私の今後……一体どんな結果が出るのだろう? それも、好きな人に占ってもらうって……。

しばらく沈黙が続き、私は水晶を見つめたまま、夜宵君を思い浮かべていた。

「よし! できたよ!」

彼はまた私に笑いかけた。さあ、どんな結果が……。私はごくりと唾を飲み込み、その微笑みを凝視した。すると、彼はもう一度、真顔になった。

「えっとねー…………今日、何かが起こる気がする!」
「今日……」
「そう。今日、きっといい意味で、何かが変わる気がする……」

変わる……。夜宵君の表情は真面目で、私の心に“変わる”という言葉がしみた。

本当に今日、何かがあるのかもしれない。いい意味で……。何かを期待してもいいのだろうか?

そう考えていると、夜宵君がにこりと微笑んだ。

「……って、素人の僕の勘だから、全然信じられないよね! あくまで僕の予想だから、そんな重く受け取らなくて大丈夫だよ!」
「……いやいや、ありがとう。期待しておくよ」

私も小さく笑った。今日は文化祭だから、何かが起こる可能性は高い。それがどんなことかはわからないけど、いいことなら……なんて、胸を高鳴らせた。

「それから……はい、これ!」

夜宵君は箱の中から小さな紙を取り出した。何やら、かっこいい魔法陣のようなものが書いてある。

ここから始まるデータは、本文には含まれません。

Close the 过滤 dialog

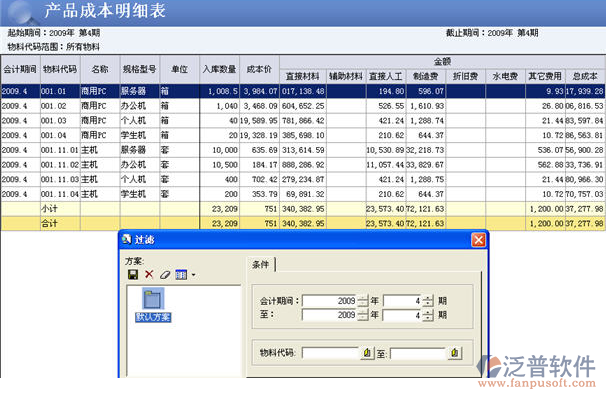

「それは、占いに来てくれた人に渡すんだ。お客さんに、悪いことが起こらないようにって! 僕の手作りだから、特に何のパワーもないし、捨てても罰当たらないから大丈夫!」
「いいや、大切に保管するよ。ありがとう。……それにしても、これ自分で描いたのか? めちゃくちゃかっこいいんだが……」
「えへへ、ありがとう! 僕が描いたけど、原案は木下君だよ!」

木下君も夜宵君もすげえ! アニメに出てきそうなほど高クオリティーだ。色使いも最高だし、これなら敵キャラもぶっ飛ばせそうだ。

いいこと、か。今こうして話していることが、すでにいいことだけど……変化があるのか……。

私はもらった紙を両手で包み、期待をそっと胸に抱いた。